June 2, 2018
FATHER IN HIS 80’S SON IN 50’S PERISH IN HOUSE FIRE THIS MORNING
WAYNE COUNTY, W.Va. (WSAZ) — Neighbors along Camp Creek believe an elderly father and his son died in a fire in their own home late Thursday night.
One of those neighbors, Joel Jarrell, was on his way to pick up the son when he saw the house was engulfed.
“You just see a house totally engulfed in flames,” he said. “You really don’t even know what to do.”
Smoke still was rising in the air Friday afternoon, more than 12 hours after the deadly house fire was first spotted.
Jarrell had just spent some time at the house that day and was heading back late Thursday night to go with one of the men to the store and bank.
He saw the glow of the flames along Camp Creek, a short stretch of road between Crum and Fort Gay.
“The smell, just totally awful smell,” remembers Jarrell.
He sped back and got his girlfriend Tammy Payton to call 911. She raced over, screaming for her neighbors.
“Didn’t get no response,” Payton said. “Nothing you couldn’t get close to it.”
We’re not releasing the names of the men who lived at the home, but they’re remembered as friendly and good neighbors, with plenty of cameras to keep an eye on any strange cars — and even phone a warning sometimes.
“If you had trouble with a garage door, or trouble with the lawnmower, he’d help you with it,” Jarrell said. “He’d do anything in the world for you.”
“Country folk,” said Helen Cupp, Jarrell’s mother. “Pure country.”
“No matter what color my hair is, I was his Big Red,” said Payton. “I’m going to miss that.”
Now, there’s just two houses left on Camp Creek, Jarrell’s and Cupp’s. There’s just one way in and one way out so every trip now means a drive by a shell of a house, a place where two men lost their lives.
“I don’t think I want to go down there for awhile,” Cupp said.

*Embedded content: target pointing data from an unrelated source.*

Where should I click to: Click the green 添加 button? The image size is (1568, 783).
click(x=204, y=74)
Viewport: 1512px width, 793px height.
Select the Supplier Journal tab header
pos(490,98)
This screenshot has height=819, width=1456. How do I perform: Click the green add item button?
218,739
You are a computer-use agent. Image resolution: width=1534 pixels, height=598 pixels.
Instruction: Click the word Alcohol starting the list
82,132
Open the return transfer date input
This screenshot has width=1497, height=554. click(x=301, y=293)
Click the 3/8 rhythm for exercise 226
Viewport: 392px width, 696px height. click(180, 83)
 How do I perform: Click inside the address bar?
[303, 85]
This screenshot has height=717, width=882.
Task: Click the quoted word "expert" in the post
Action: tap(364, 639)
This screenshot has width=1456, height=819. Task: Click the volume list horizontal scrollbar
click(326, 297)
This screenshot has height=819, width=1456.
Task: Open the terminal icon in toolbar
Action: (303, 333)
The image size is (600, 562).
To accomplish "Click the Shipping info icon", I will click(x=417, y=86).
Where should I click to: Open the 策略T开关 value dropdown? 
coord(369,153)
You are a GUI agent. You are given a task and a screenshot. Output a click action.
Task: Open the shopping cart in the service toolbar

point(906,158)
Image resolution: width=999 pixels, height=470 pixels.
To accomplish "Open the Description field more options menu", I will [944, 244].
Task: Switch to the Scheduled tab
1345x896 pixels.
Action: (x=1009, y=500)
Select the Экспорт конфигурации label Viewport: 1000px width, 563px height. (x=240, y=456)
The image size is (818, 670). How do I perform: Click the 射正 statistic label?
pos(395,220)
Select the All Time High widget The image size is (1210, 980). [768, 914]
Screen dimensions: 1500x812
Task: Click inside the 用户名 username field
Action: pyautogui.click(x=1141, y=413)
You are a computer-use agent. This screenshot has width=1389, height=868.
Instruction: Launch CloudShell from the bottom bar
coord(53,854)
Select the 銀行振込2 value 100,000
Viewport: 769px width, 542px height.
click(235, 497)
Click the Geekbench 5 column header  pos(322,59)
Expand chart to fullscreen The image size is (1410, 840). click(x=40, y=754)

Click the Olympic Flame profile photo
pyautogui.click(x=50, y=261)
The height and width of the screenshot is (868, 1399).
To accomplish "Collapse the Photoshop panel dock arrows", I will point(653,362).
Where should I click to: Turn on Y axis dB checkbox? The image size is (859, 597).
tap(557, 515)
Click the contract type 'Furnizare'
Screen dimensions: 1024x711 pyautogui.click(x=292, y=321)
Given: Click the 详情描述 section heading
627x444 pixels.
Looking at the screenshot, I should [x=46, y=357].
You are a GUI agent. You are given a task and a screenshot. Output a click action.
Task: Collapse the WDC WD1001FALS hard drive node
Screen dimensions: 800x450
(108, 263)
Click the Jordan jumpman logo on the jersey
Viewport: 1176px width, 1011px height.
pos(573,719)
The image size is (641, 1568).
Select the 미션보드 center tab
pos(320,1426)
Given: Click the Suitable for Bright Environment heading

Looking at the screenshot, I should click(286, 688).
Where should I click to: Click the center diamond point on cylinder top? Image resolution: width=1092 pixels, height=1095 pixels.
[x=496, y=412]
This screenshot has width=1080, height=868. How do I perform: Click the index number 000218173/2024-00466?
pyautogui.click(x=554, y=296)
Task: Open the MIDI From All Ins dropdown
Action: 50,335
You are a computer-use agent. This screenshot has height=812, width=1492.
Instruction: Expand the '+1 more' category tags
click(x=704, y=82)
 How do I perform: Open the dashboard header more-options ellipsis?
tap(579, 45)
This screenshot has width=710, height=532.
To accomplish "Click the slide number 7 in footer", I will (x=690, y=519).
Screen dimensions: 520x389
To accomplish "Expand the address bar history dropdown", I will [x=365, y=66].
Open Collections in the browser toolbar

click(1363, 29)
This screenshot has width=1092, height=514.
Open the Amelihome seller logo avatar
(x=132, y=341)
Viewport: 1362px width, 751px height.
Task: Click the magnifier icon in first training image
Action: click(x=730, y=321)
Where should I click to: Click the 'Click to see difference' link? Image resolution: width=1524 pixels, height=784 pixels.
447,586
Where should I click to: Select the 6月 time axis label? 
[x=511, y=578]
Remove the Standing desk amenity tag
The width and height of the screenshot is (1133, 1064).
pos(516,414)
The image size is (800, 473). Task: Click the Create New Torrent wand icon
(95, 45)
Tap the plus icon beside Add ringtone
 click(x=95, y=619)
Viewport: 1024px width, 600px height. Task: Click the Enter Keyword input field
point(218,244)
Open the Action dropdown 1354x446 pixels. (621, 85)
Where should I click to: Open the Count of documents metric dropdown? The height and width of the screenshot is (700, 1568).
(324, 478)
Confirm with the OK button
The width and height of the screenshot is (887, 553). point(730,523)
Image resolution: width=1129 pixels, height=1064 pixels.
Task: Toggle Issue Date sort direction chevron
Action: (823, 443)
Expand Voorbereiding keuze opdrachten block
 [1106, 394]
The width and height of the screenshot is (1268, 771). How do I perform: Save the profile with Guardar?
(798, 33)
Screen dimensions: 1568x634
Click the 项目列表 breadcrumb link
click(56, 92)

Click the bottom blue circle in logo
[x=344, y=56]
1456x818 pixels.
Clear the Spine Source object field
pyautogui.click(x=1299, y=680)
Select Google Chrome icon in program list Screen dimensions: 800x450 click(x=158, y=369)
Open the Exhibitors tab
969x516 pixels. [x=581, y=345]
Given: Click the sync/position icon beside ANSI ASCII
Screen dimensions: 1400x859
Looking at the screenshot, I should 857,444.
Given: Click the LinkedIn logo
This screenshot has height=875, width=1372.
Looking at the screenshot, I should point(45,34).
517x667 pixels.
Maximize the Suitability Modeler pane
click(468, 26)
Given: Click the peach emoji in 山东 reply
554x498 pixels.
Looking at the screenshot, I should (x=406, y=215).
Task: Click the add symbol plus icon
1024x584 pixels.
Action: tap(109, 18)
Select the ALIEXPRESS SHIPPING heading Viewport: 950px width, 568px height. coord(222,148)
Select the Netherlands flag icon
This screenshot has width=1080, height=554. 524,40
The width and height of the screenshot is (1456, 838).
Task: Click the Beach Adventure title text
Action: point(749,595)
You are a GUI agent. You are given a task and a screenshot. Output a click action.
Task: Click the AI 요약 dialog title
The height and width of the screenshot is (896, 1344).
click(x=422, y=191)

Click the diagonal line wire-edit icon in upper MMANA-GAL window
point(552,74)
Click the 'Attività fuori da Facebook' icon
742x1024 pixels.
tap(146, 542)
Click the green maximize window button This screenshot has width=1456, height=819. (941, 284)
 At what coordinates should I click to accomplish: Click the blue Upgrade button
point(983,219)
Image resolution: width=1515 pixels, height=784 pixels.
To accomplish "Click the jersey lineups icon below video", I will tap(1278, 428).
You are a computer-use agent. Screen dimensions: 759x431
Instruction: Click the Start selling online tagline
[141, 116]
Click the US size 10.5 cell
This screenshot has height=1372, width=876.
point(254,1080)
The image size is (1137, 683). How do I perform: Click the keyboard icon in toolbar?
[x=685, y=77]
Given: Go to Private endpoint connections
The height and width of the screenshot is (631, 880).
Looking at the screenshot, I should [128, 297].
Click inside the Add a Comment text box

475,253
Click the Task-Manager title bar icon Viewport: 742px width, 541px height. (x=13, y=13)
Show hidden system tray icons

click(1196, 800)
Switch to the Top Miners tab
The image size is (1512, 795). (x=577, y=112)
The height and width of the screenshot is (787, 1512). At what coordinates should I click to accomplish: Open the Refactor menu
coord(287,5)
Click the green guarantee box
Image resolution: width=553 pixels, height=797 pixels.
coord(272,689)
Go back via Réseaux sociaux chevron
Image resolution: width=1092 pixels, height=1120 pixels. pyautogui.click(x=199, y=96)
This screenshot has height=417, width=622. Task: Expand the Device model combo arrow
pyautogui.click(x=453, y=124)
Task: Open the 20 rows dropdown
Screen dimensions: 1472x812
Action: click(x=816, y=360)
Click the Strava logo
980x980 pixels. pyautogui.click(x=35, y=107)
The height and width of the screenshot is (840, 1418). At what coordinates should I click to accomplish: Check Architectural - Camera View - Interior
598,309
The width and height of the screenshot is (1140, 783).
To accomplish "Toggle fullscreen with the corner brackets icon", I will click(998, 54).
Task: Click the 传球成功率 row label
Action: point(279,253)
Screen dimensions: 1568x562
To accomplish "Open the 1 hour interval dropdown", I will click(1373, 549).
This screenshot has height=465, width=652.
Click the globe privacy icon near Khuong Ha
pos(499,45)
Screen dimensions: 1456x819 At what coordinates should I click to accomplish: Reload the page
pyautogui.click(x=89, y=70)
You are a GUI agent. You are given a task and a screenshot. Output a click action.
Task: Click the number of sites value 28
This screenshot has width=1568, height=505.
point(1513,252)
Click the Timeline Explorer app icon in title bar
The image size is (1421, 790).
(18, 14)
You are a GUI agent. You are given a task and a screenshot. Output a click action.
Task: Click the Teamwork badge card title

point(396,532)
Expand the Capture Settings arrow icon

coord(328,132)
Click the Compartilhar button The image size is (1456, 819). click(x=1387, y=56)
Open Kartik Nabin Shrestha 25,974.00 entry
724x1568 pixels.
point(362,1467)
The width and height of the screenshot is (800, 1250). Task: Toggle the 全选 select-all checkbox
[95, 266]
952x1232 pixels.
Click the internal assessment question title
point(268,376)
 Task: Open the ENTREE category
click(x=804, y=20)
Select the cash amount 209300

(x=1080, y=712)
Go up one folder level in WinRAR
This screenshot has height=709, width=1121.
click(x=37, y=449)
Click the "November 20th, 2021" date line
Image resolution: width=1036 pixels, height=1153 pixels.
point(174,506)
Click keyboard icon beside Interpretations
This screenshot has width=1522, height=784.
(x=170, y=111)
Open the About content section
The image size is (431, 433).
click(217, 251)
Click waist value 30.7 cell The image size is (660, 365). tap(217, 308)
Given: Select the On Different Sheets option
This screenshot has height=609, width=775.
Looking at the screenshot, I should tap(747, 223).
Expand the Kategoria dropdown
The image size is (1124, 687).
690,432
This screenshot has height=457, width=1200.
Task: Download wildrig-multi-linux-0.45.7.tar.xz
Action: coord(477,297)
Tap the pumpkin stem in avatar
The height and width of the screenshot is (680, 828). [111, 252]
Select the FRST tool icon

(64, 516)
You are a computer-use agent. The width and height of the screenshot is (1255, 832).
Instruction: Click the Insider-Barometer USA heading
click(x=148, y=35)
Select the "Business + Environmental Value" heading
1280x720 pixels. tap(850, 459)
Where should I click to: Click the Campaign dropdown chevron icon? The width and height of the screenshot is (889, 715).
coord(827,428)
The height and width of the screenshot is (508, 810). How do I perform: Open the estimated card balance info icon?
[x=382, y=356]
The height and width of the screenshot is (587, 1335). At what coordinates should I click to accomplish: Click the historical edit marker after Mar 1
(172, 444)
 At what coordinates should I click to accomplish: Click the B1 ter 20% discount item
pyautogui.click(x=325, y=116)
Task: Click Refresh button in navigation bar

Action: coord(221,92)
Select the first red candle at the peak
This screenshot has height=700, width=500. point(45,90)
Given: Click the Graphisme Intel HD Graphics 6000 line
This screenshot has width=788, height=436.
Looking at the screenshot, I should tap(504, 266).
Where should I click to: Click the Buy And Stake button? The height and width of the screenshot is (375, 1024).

“It’s going to be weird not seeing them sitting on the porch,” Payton added.
“To tell you the truth, I need to go to the store and the bank now, I don’t want to go,” Jarrell said.
The state fire marshal’s office is investigating, but will not be releasing the names of the victims until the medical examiner can identify them. Investigators have not determined a cause of the fire, but do tell us there were no smoke alarms inside.